An exact transcription is needed, starting at the line containing "This screenshot has height=1156, width=1746." and running through the last line of the records, with every picture left out.

▶

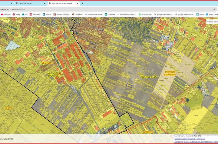The width and height of the screenshot is (218, 144).
Task: Open the emag bookmark
Action: pos(18,14)

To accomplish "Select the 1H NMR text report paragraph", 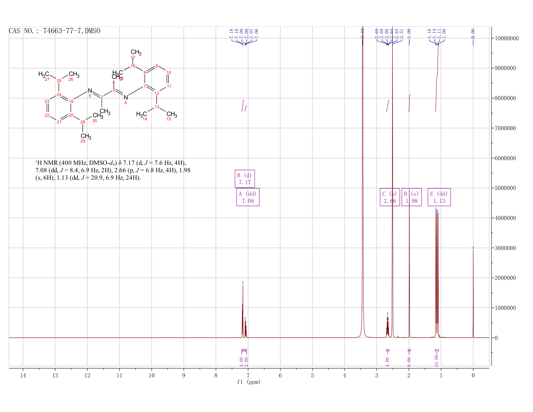I will [113, 170].
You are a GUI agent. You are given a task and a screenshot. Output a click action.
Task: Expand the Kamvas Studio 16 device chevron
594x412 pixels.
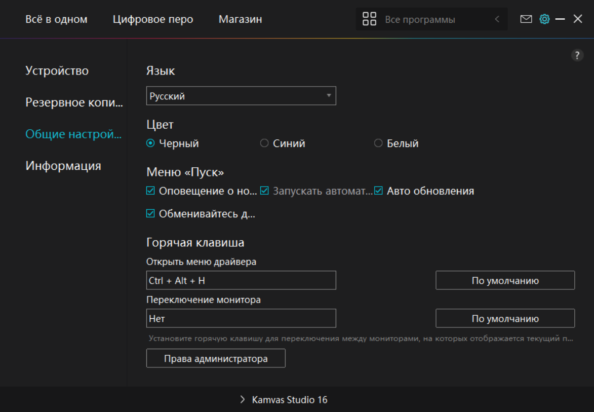[x=243, y=400]
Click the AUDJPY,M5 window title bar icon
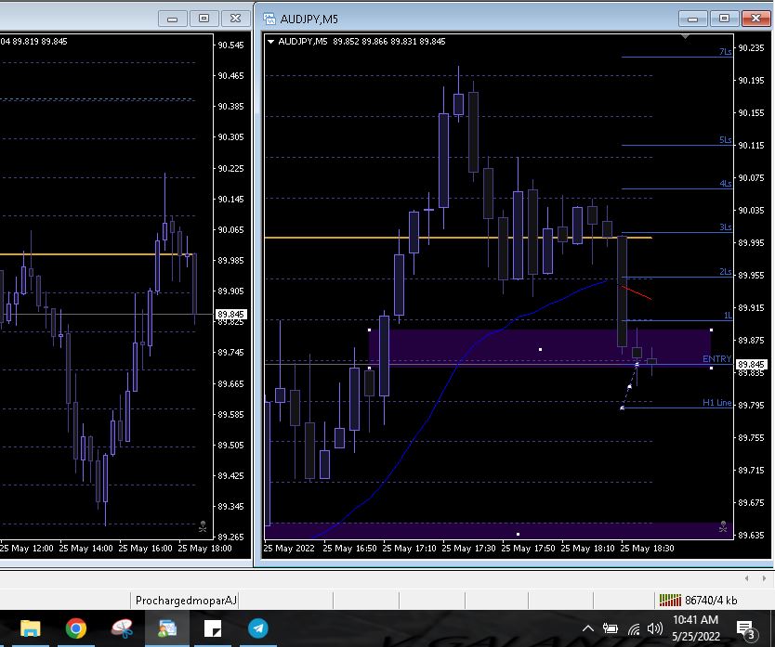Image resolution: width=775 pixels, height=647 pixels. 269,18
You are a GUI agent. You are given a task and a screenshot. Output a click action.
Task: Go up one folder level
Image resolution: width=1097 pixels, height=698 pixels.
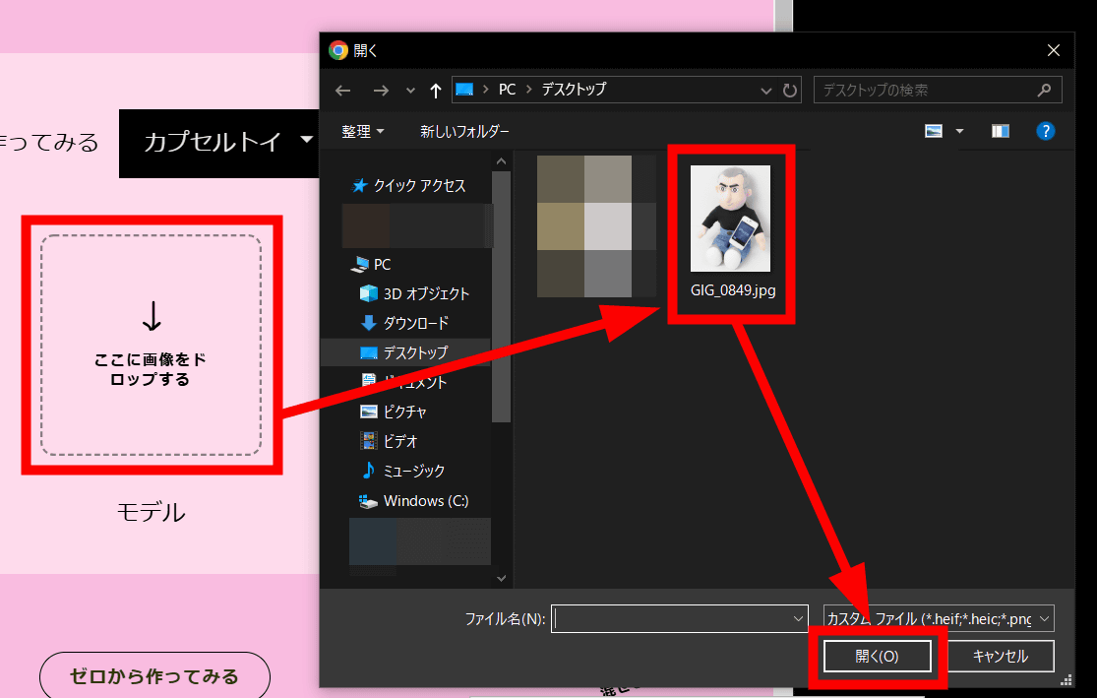pos(436,91)
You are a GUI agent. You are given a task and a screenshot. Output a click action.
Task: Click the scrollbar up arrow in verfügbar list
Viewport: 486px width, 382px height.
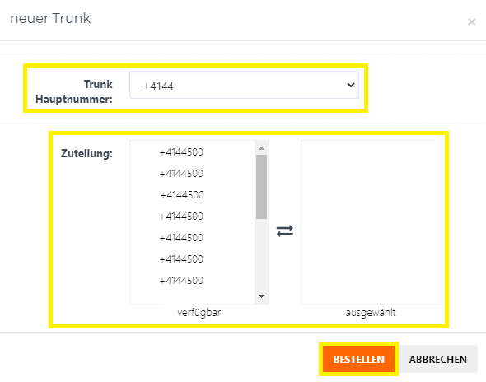tap(262, 148)
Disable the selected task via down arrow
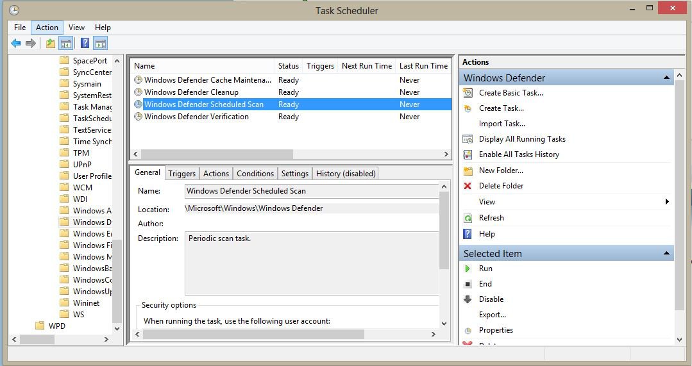Screen dimensions: 692x366 point(468,299)
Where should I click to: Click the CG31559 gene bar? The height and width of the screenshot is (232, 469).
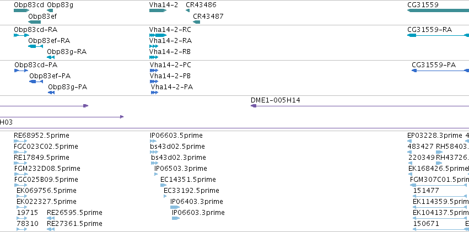pyautogui.click(x=438, y=10)
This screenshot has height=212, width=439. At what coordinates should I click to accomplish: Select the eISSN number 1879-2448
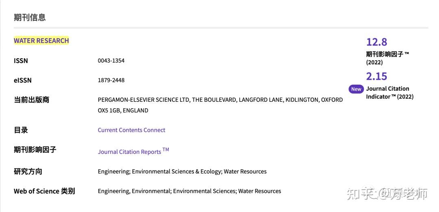(111, 80)
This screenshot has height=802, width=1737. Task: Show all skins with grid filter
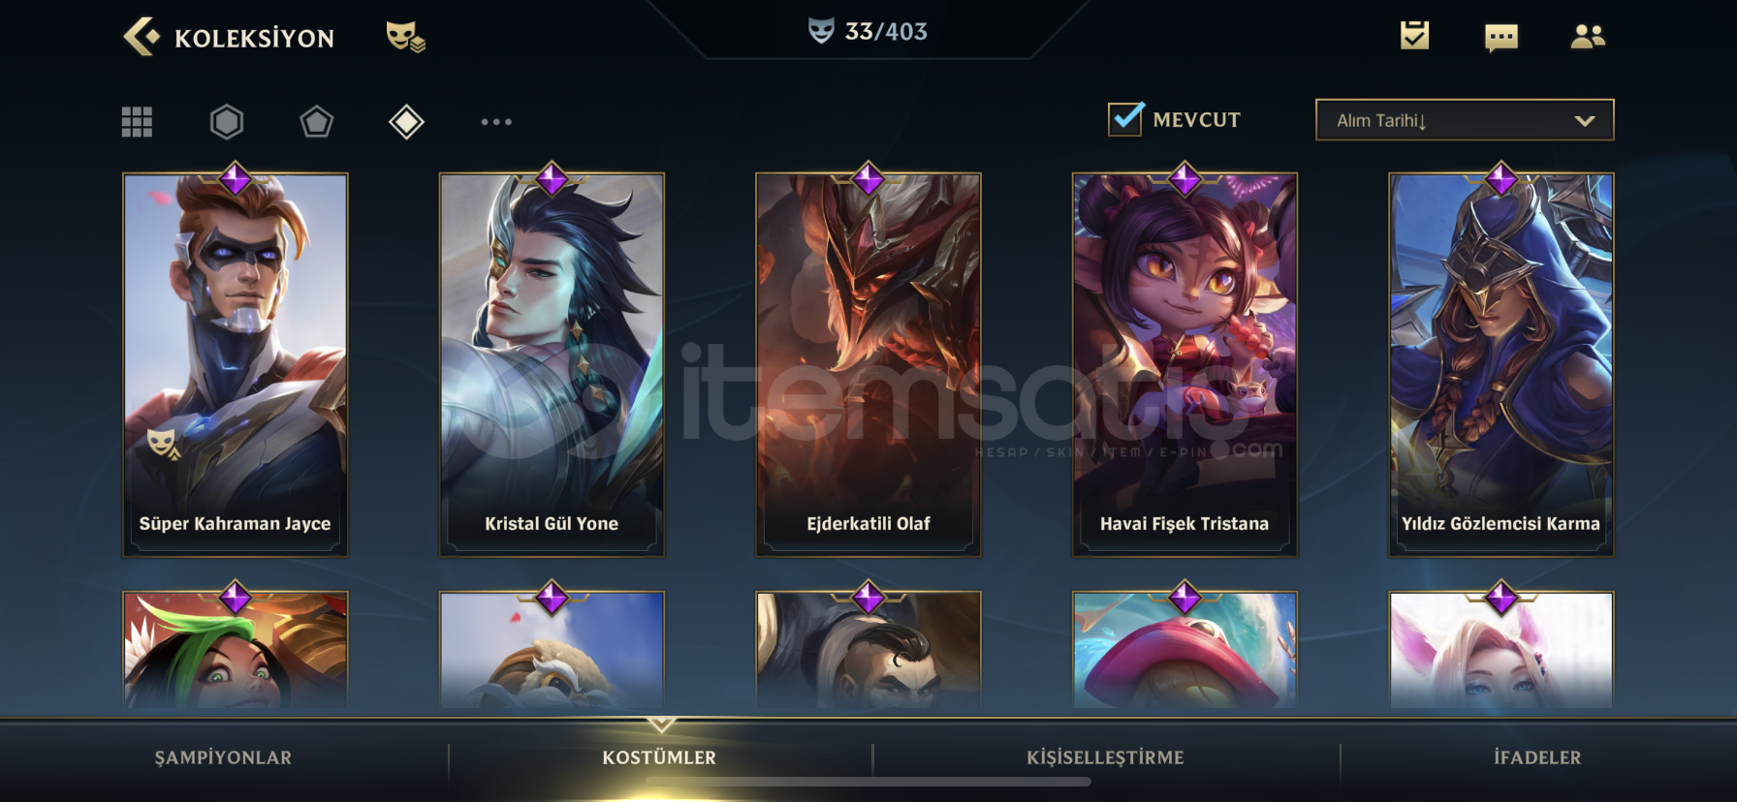pos(137,122)
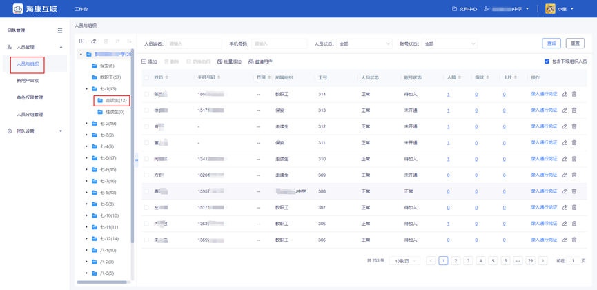Click the 批量添加 batch add button
Image resolution: width=597 pixels, height=290 pixels.
(x=229, y=61)
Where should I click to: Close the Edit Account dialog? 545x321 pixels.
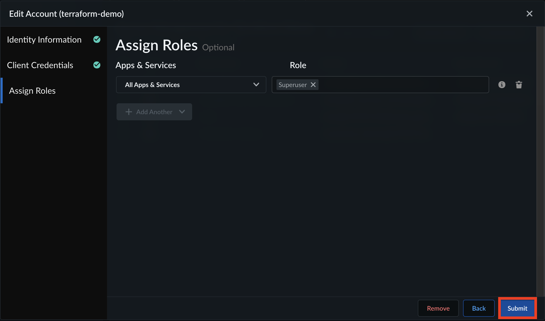529,14
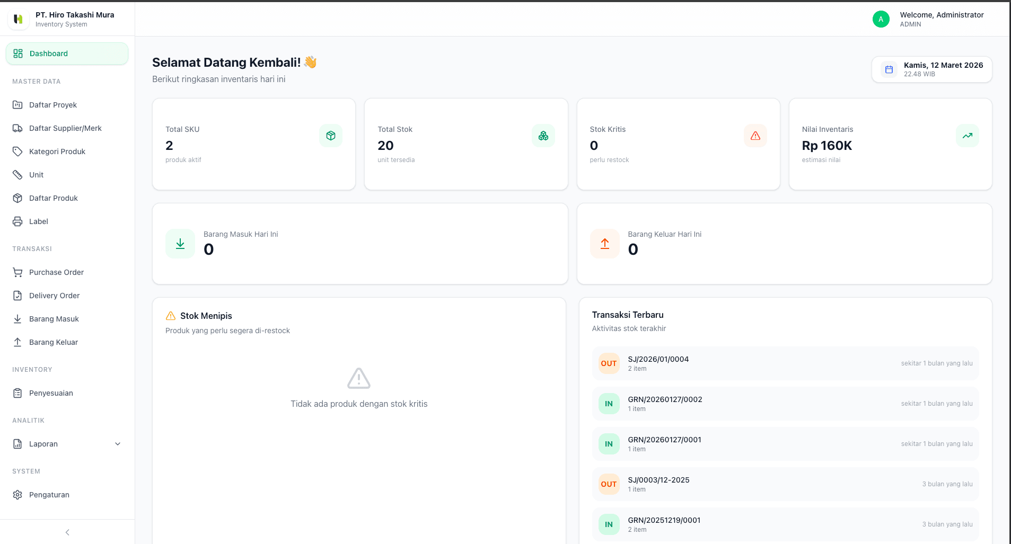1011x544 pixels.
Task: Click the Barang Keluar Hari Ini upload icon
Action: [604, 244]
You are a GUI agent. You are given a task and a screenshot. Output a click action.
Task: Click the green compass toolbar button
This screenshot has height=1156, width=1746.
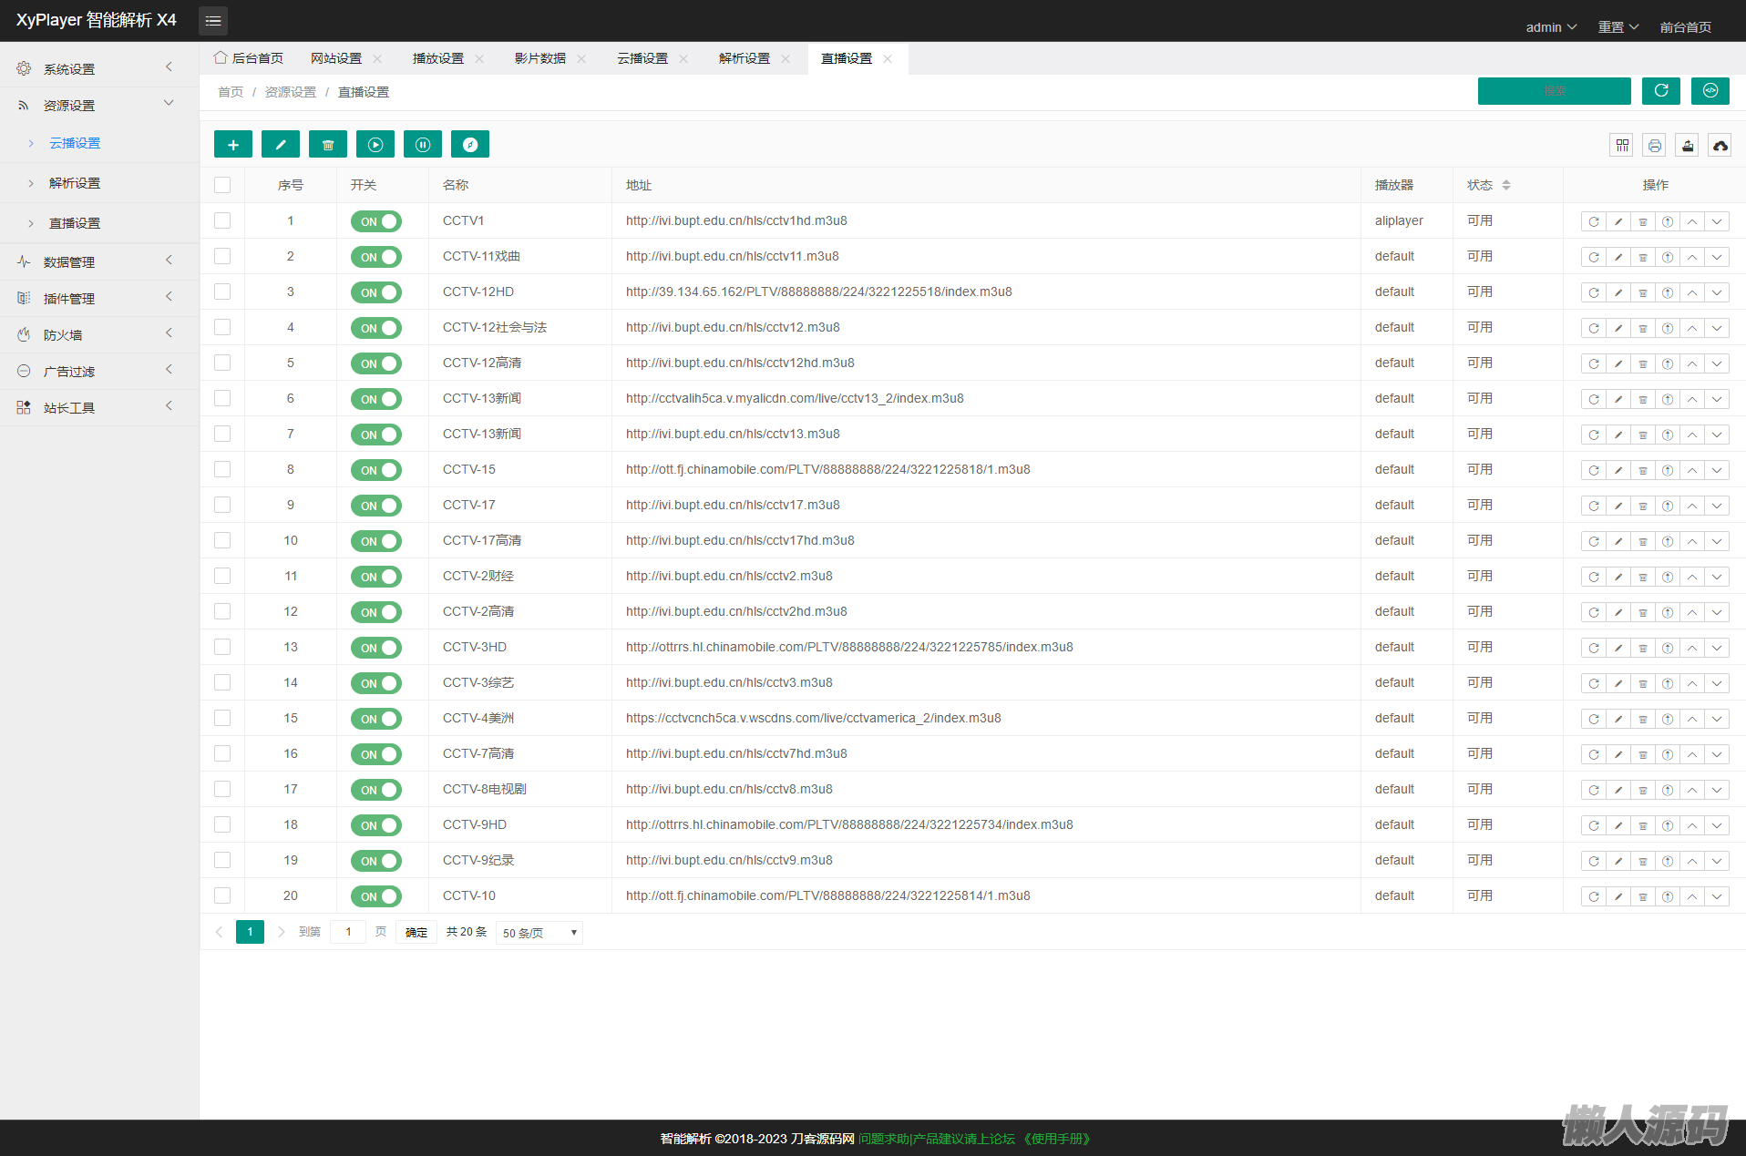coord(470,145)
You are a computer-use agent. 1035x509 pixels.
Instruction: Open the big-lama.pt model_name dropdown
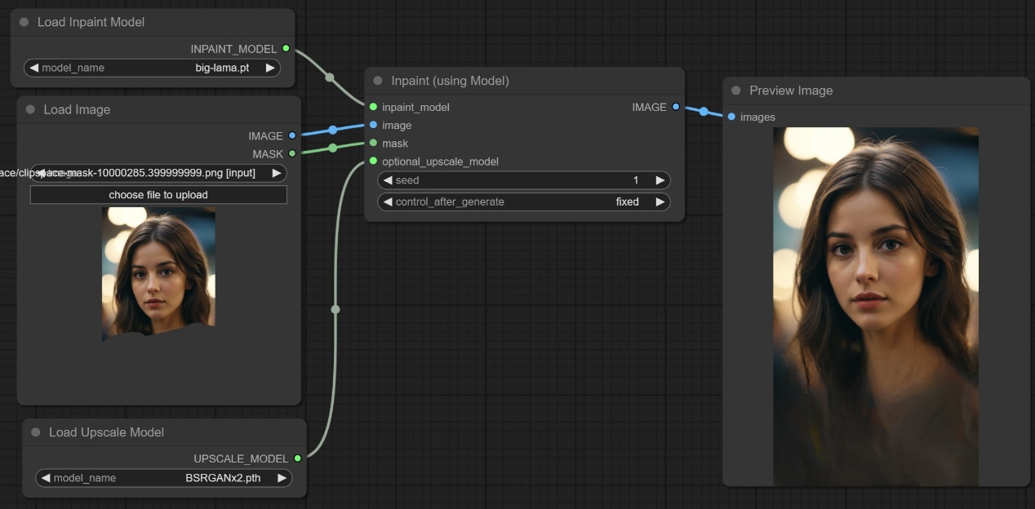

◀

• Your response
This screenshot has height=1156, width=1746.
coord(470,145)
You are a computer-use agent. 1035x509 pixels.
Instruction: Open the big-lama.pt model_name dropdown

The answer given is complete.